There is one subtlety we glossed over in order to get our simple formula. The writer of the Excess of Loss layer will also receive the Reinstatement Premiums during the course of the contract. The writer of the RPP cover on the other hand, will not receive any reinstatement premiums (or anything equivalent to a reinstatement premium). Therefore, when comparing the Premium charged for an Excess of Loss layer against the Premium charged for the equivalent RPP layer, we should actually consider the total expected Premium for the Excess of Loss Layer rather than just the Deposit Premium.

What will the additional premium be? We already have a formula for the expected Reinstatement premium:

$$EL * ROL $$

Therefore the total expected premium for the Excess of Loss Layer is the Deposit Premium plus the additional Premium:

$$ DP + EL * ROL $$

This total expected premium is charged in exchange for an expected loss of $EL$.

So at this point we know the Total Expected Premium for the Excess of Loss contract, and we can relate the expected loss to the Excess of Loss layer to the Expected Loss to the RPP contract. 

i.e.
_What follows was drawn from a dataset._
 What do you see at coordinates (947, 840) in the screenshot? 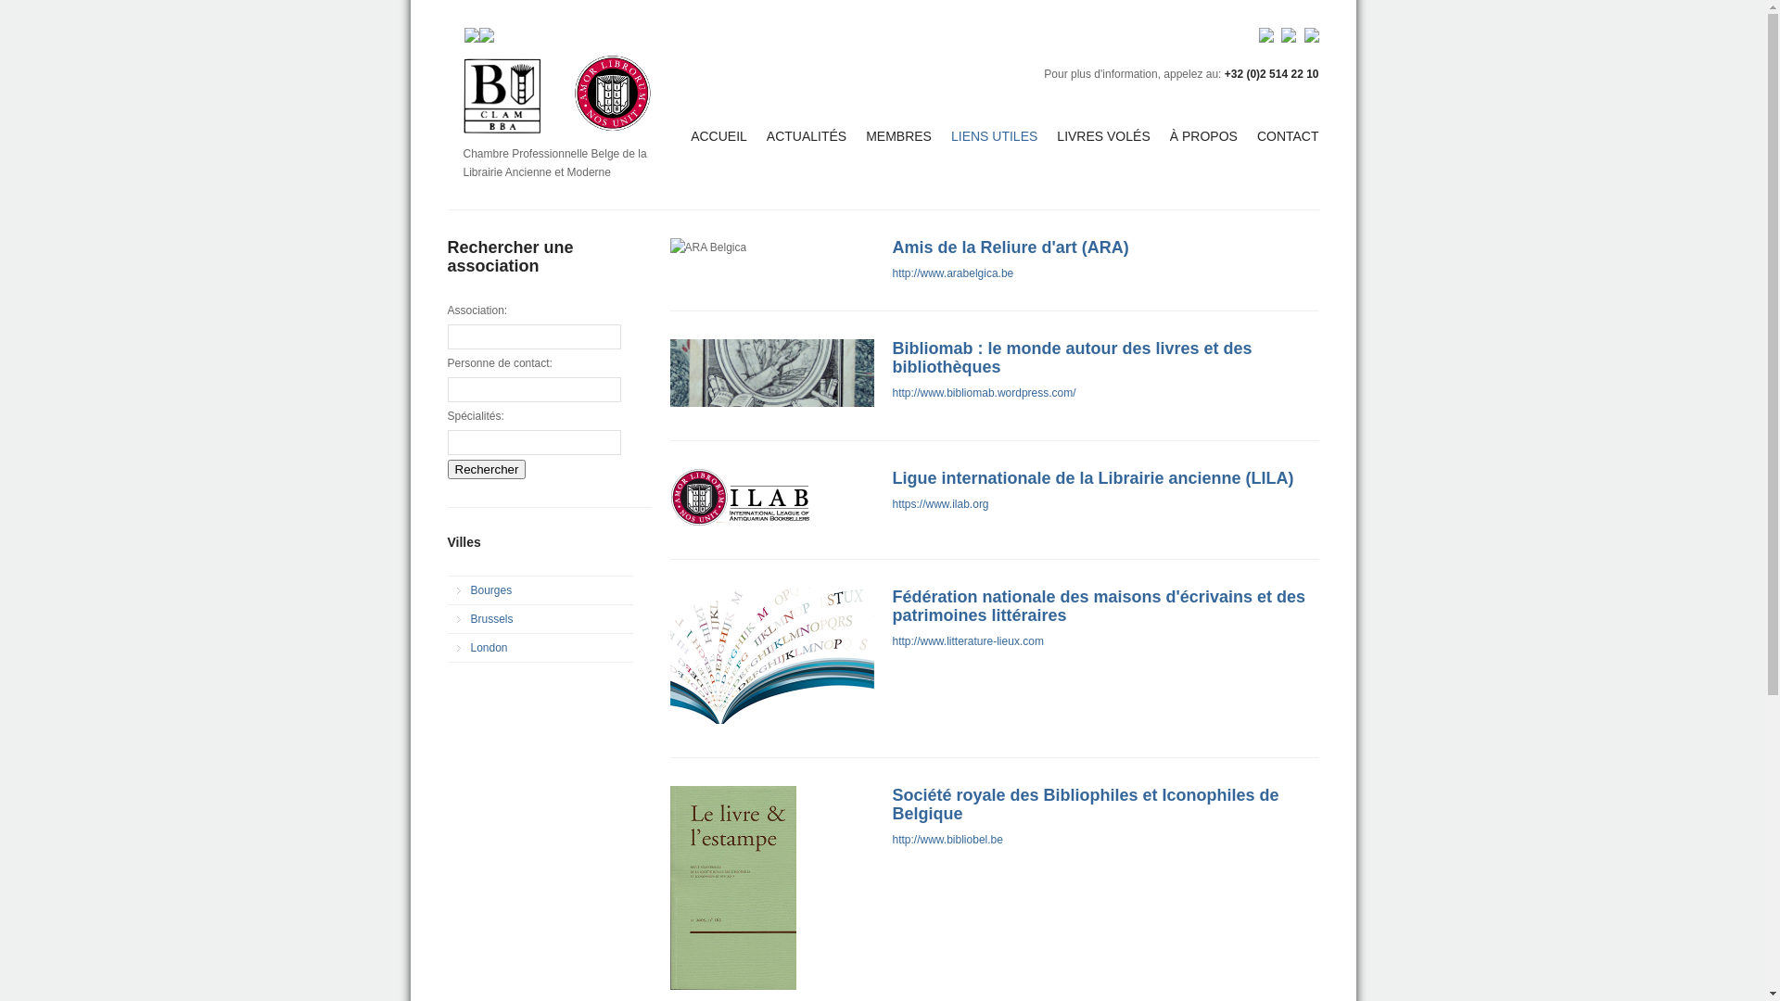
I see `'http://www.bibliobel.be'` at bounding box center [947, 840].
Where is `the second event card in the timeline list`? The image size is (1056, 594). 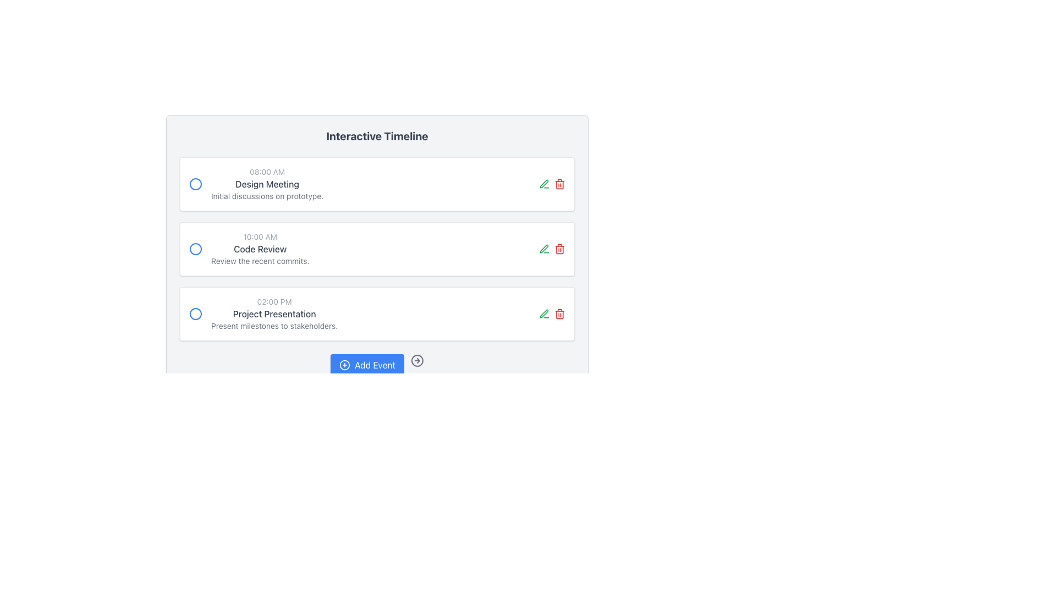
the second event card in the timeline list is located at coordinates (377, 249).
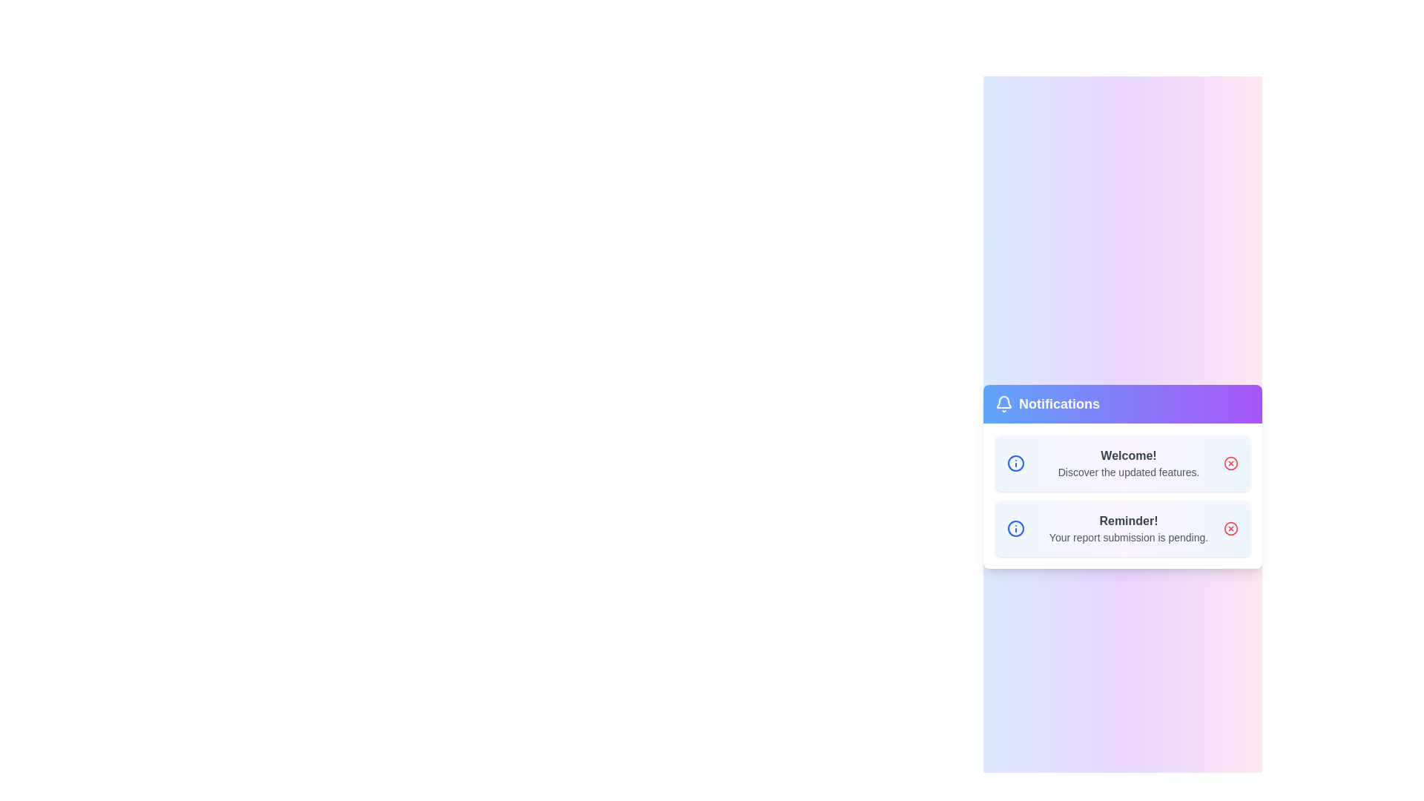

For an expected loss to the RPP of $EL * ROL$, we would actually expect an equivalent premium for the RPP to be:

$$ RPP =  (DP + EL * ROL) * ROL $$

This formula is already loaded for Profit and Expenses, as it is based on the total premium charged for the Excess of Loss contract. It does however still contain the $EL$ as one of its terms which we do not know.

We have two choices at this point. We can either come up with an assumption for the profit and expense loading (which in this hard market might be as little as only be $5 \% - 10 \%$ ). And then replace $EL$ with a scaled down $DP$:

$$RPP =  \frac{DP} {1.075} * ( 1 + ROL) * ROL $$

Or we could simply replace the $EL$ with the $DP$, which is partially justified by the fact that the $EL$ is only used to multiply the $ROL$, and will therefore have a relatively small impact on the result. Giving us the following formula:

$$RPP =  DP ( 1 + ROL) * ROL $$

Which of the three methods is the best?

The full stochastic model is always going to be the best in my opinion. If we do not have access to one though, then out of the two formulas, the more complicated formula we derived should be more accurate (by which I mean more actuarially correct). If I was doing this in practice, I would probably calculate both, to generate some sort of range, but tend towards the second formula.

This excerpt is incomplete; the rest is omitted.